1. Why is freshwater conservation a priority for Nature United’s work in Canada?

When you step back and look at Nature United’s goals — conserving biodiversity and mitigating climate change — fresh water becomes impossible to ignore. Canada is almost like a water system stitched together by land. If you care about ecosystem health here, you care about water.

Freshwater biodiversity is among the most threatened globally, and that’s true here in Canada. But there’s also a human dimension: water shapes the wellbeing and resilience of communities and economies. People connect to water in very immediate ways.

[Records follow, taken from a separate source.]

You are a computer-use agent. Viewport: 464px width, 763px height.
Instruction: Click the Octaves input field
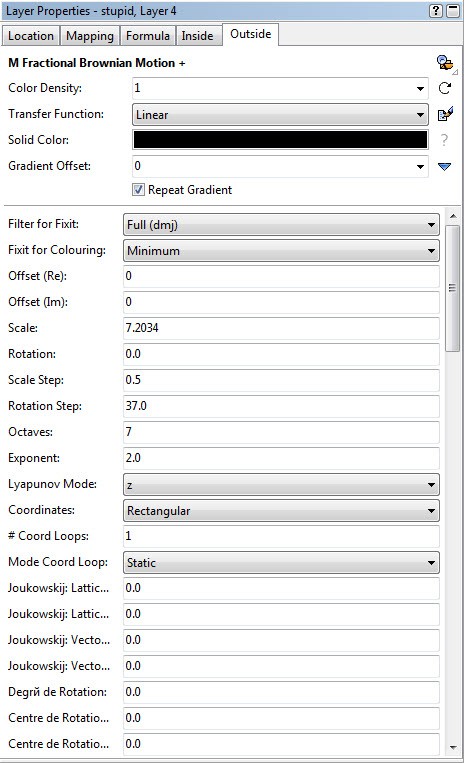281,432
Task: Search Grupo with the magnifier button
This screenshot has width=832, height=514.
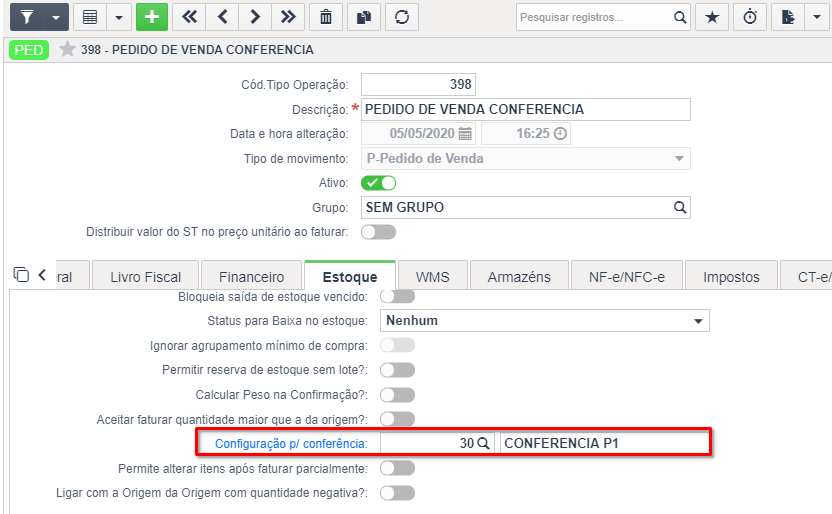Action: [x=680, y=207]
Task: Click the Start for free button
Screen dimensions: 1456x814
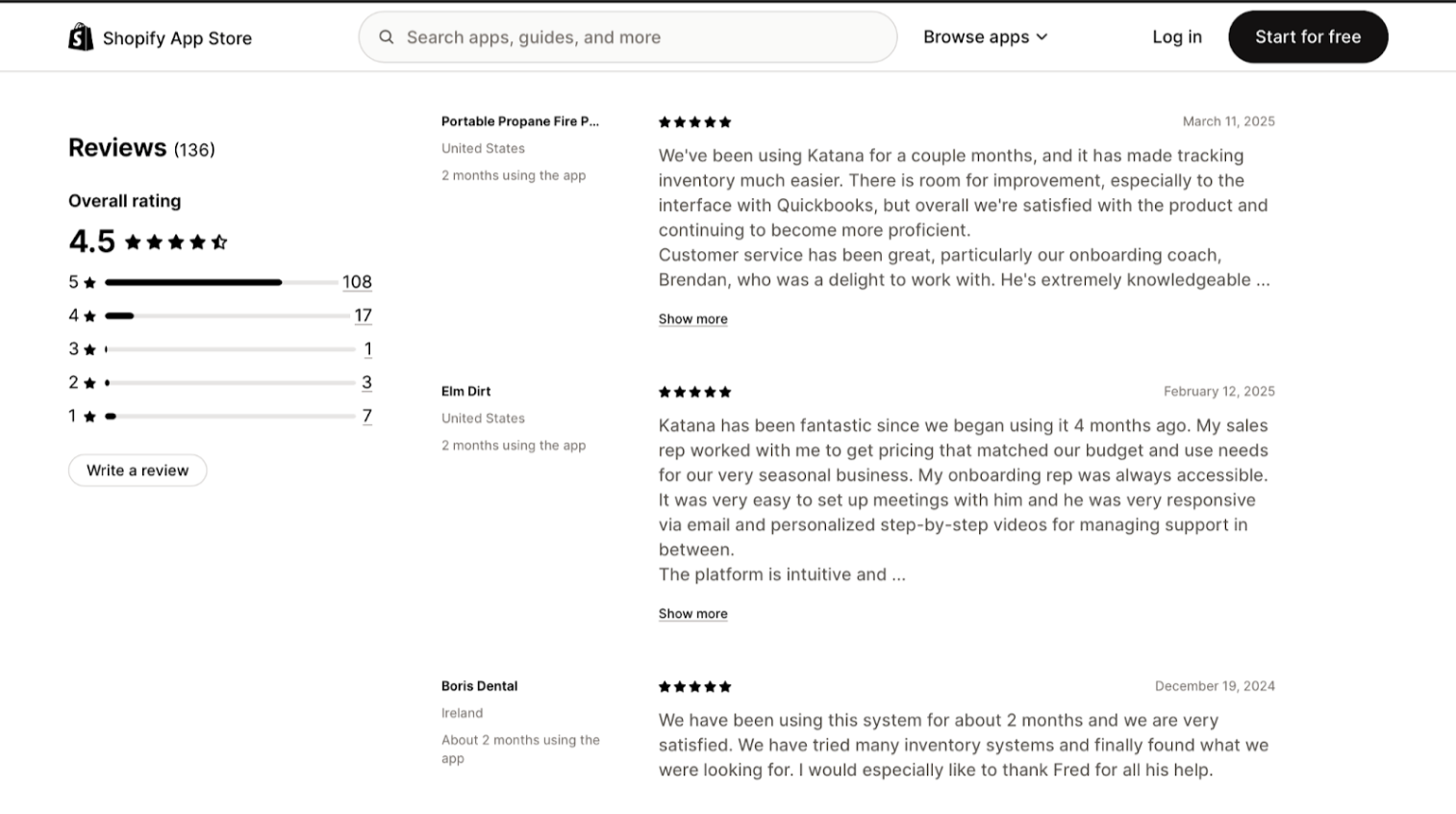Action: pos(1307,38)
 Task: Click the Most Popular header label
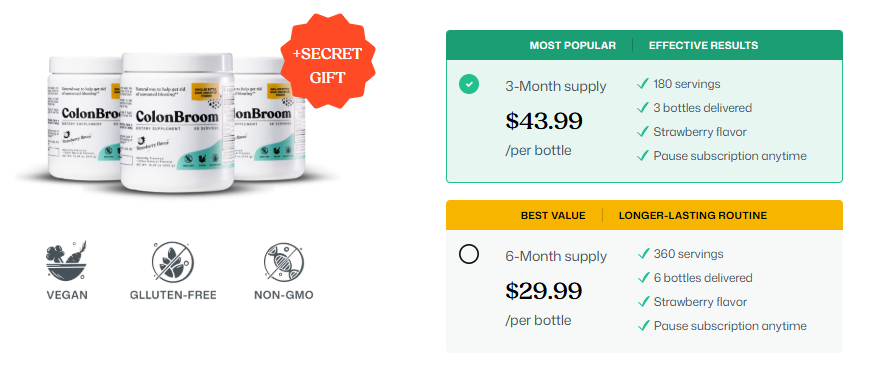click(572, 46)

And from a climate standpoint, water is where we see change first — in shifting snowpack, permafrost and rainfall patterns. We’re also appreciating more about how freshwater ecosystems, especially peatlands, store immense amounts of carbon. Keeping these systems intact is essential for avoiding major emissions.

Moose in water.
A Home For Many When freshwater flows clean and freely through wetlands and peatlands, it sustains diverse species, from insects and fish to birds and moose. © Nick Spille/TNC Photo Contest 2023
River winding through agricultural lands.
Water on Working Lands In the Aspen Parkland, practices that hold water in the landscape, by improving soil structure and groundwater retention, strengthen freshwater ecosystems. © Andre Brandt/Nature United

2. How does freshwater conservation connect to forests, lands and Indigenous-led stewardship?

Working with Indigenous Nations makes it clear how deep the connection to water really is. If you’re connected to place, you’re connected to the water that defines it.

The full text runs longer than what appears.